* [Data for this exercise]:
----------

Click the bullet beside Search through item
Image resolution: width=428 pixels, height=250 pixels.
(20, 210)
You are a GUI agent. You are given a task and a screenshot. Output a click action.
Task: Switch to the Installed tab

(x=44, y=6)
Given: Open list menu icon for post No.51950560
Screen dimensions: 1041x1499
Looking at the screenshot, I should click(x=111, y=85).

----------

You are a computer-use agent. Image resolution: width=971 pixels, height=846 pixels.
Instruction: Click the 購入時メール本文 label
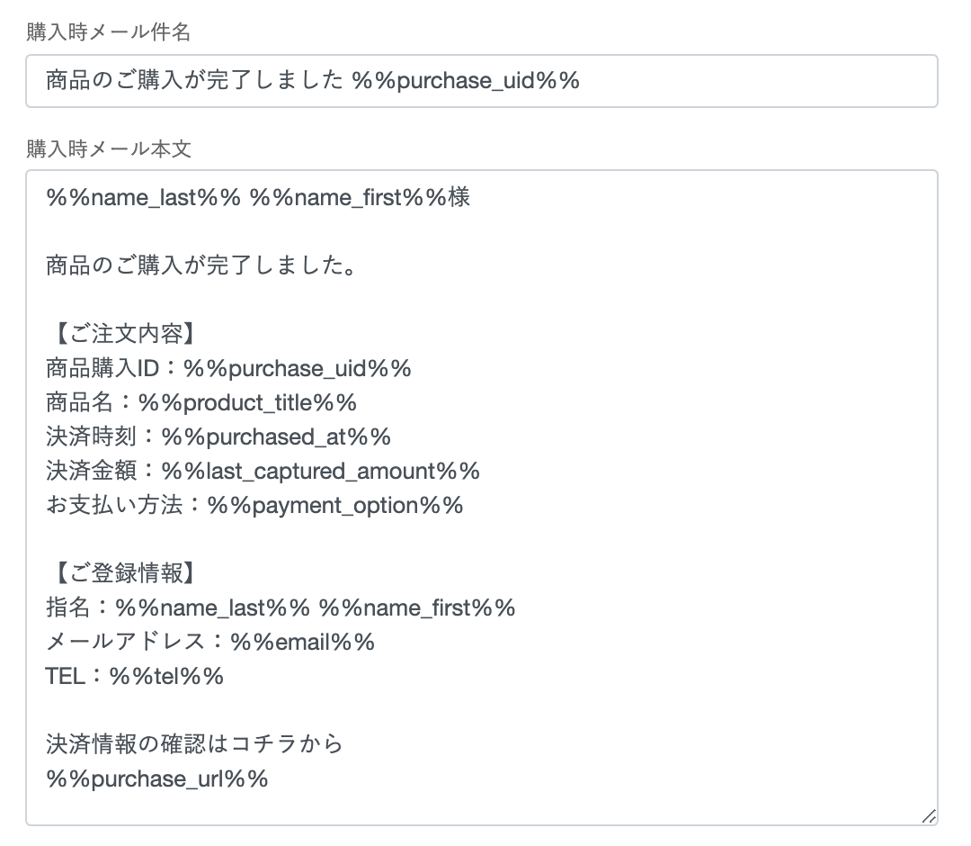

----------

* [Work order]:
Line count for the string "agent": work it out from the records above and reply with the number alone.

* [Solution for this task]:
2